Our theme for today is the uncanny valley, a concept from animation and robotics. Robots and animations fall into the uncanny valley when they appear almost human, but not quite. These things are rather disturbing to people - we will accept a robot that looks like a robot, and we will accept a robot that is an extremely good imitation human, but we won't accept things that are good-but-not-perfect. There are lots of cases where making something that's neither one thing nor the other produces a result that is simply unlikeable.
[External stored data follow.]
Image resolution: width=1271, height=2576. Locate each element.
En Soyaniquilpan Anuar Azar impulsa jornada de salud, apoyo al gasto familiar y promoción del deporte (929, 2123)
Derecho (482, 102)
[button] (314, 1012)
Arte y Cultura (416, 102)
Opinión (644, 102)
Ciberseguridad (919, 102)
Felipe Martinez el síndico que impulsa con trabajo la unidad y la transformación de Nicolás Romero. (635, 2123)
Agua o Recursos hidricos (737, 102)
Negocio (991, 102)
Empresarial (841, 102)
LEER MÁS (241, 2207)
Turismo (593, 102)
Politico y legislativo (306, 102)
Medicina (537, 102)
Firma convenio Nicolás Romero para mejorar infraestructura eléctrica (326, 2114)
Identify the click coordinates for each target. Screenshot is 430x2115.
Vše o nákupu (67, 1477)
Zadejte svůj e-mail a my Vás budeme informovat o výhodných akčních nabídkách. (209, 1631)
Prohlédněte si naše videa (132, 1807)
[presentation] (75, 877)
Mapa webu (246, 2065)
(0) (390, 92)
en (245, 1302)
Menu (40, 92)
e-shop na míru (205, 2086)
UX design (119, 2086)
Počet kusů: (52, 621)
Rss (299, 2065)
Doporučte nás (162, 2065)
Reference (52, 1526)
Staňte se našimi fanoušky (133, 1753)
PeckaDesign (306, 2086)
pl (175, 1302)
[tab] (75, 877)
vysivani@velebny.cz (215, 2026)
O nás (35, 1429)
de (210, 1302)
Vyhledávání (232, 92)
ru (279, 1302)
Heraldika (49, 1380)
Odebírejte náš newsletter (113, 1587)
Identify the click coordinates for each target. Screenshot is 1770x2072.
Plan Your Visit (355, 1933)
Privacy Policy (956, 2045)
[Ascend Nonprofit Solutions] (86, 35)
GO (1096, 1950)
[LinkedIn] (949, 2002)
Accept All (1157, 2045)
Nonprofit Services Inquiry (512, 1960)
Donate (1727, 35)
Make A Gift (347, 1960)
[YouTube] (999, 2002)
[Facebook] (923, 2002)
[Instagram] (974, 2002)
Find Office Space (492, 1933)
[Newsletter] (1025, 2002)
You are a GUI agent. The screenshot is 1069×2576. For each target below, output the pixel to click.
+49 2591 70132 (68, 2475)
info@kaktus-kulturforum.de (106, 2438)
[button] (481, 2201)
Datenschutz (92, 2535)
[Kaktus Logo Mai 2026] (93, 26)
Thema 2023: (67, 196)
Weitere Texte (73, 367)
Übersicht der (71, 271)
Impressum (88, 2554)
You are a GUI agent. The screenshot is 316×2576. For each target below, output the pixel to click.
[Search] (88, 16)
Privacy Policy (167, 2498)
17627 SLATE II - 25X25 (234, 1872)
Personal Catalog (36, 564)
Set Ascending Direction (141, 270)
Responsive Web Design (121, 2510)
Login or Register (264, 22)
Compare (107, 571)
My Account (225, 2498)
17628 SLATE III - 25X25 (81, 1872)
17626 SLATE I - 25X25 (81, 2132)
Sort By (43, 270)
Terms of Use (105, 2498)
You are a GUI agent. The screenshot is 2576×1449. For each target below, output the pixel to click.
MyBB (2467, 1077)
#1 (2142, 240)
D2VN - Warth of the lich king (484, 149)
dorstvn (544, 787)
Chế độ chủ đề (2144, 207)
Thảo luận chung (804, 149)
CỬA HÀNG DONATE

Item one: Why is it so hard to take a good photograph of texture or pattern? What I mean by this is, why can't I take a successful photograph of a pattern that looks like a Mondrian, or a frame filled with chaos like a Pollack? Not to denigrate Mondrian and Pollack, but making a painting of that sort that is at any rate recognizable as a painting isn't particularly hard. I can draw some lines in a rectangle, and people will not talk about how there's no subject, and they won't be irritated by not knowing what to look at, and so on. My lines are no Mondrian, but they will at least function as a piece of visual art, good or bad. If I take a similar photograph of a non-hierarchical collection of linear objects similarly arranged, probably I will hate it, and probably most people will too. I will in fact be annoyed that there is no subject, no well defined visual center, and a few other annoyances.
Why?
I am pretty sure I am not alone in this. Photographic abstracts tend to have visual centers, leading lines, and so on. They are abstract because the objects in the frame are not easily identified, not because they lack the traditional functional elements of a photograph. Of course, there are probably exceptions?
My working theory is that the problematic photographs of this sort occupy a middle ground between an abstract representation of texture, color, line, and a representation of a thing. The viewer is ok with the painting, because we accept that paintings needn't be of anything. A photograph, by its nature is always of something. Surely, our mind declares, the photographer was looking at something. What is that something? Why was the camera pointed in that direction? Show me!
Surely, of course, there are elements of tradition in play here as well. We see almost exclusively photographs of identifiable things. Most of the rest are at any rate of things, even if we cannot identify them. So, photographs of nothing are weird and unpalatable to us.
Item two: One of the easiest ways to ruin a good photo is to treat it as something it is not. If you post-process a candid to look like a formal portrait, the odds are good that everyone will hate it. It is now a bad portrait, and a bad candid, it falls into a zone between the two. It is twice as bad as a bad photograph, since it is two bad photographs. If you print a dramatic and moody piece in tones of entirely pale grey, you will likewise push it into a zone where the image cannot decide if it is a subtle tone poem, or a powerful and dark mood piece. Viewers probably are not going to like it. The cues conflict, we don't know what to make of it.
The best photographs have been allowed to be what the are. Sometimes this is quite difficult. If the image is out of focus and motion blurred, one is tempted to try out massive detail-recovery procedures rather than letting the motion be blurred and letting the photograph be what it is. If the photographer had in mind a formal portrait, but shot a back-stage candid, she might fight the image and ruin it, rather than accepting it as a superb candid.
Pick a side, join the battle. Fight! Fight! Fight!
But first, pick a side and commit.
Great food for thought! I can very much relate, I very often embrace the "blur" and use it quite intentionally but find that I still sometimes try to make photos what they aren't.